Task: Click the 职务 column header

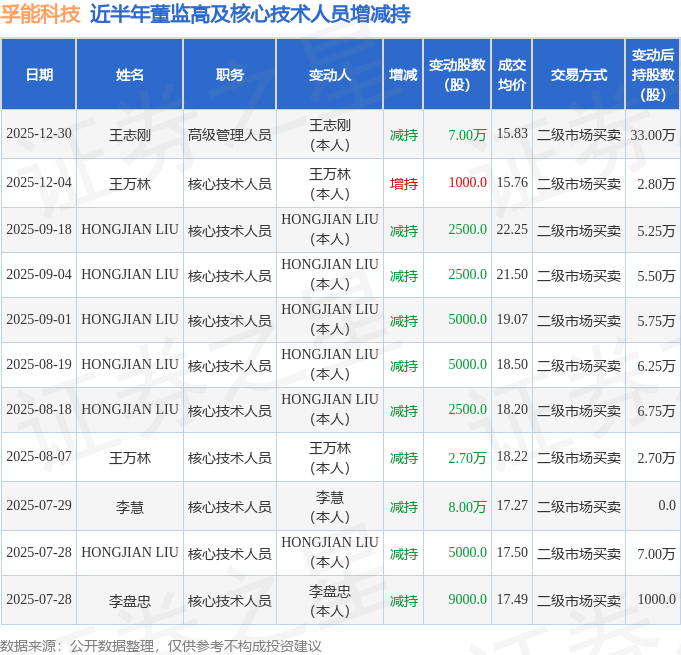Action: point(229,75)
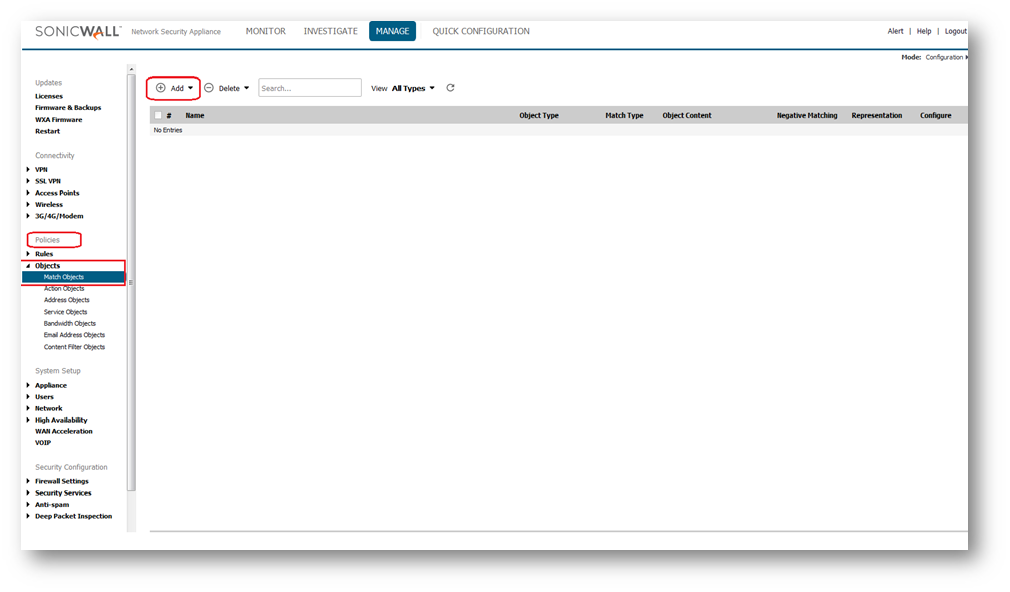The image size is (1010, 592).
Task: Sort table by the Object Type column
Action: click(538, 116)
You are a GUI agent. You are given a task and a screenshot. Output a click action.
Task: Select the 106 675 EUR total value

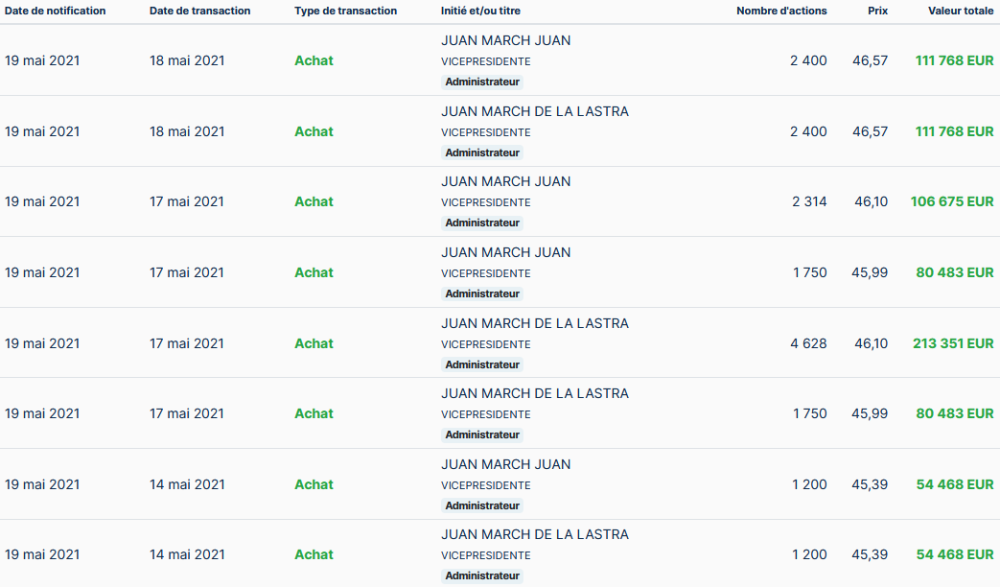(x=952, y=201)
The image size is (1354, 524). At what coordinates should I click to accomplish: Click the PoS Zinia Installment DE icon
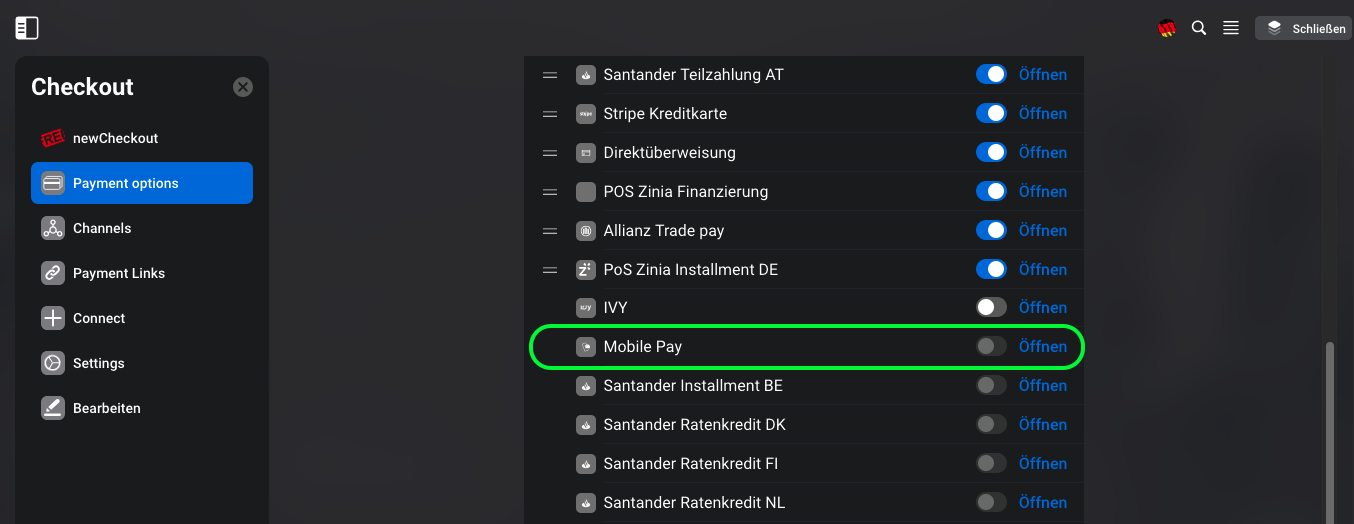pyautogui.click(x=586, y=270)
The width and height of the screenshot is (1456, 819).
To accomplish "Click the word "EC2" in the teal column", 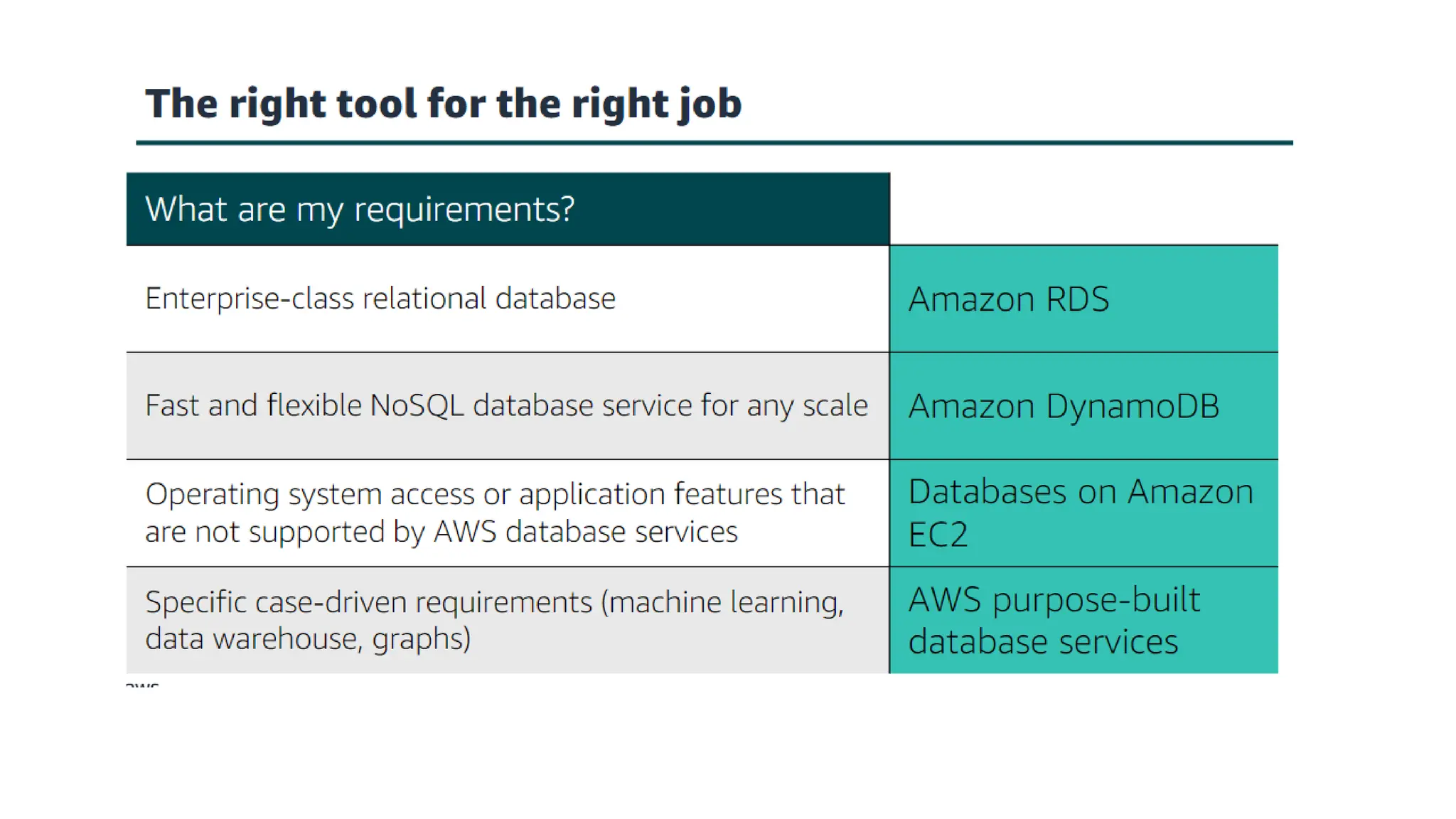I will [x=938, y=535].
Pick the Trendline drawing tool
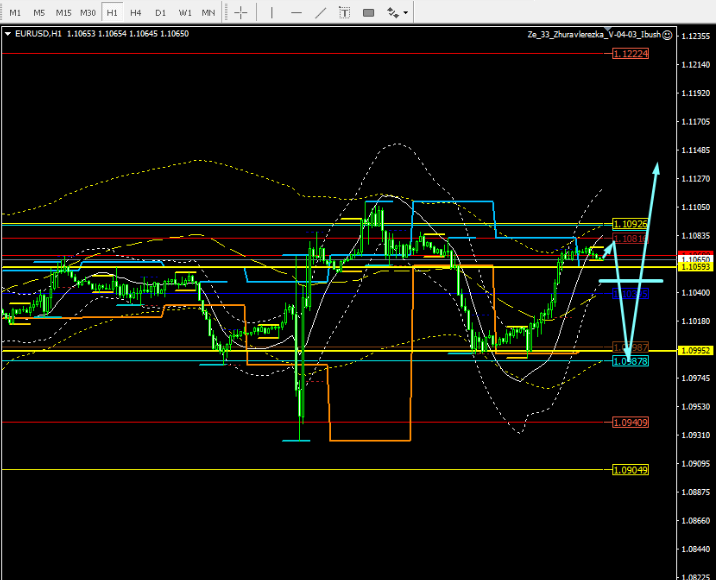716x580 pixels. coord(319,13)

⁂

Give solely the number of lines in the data that contain the string "screenshot".

2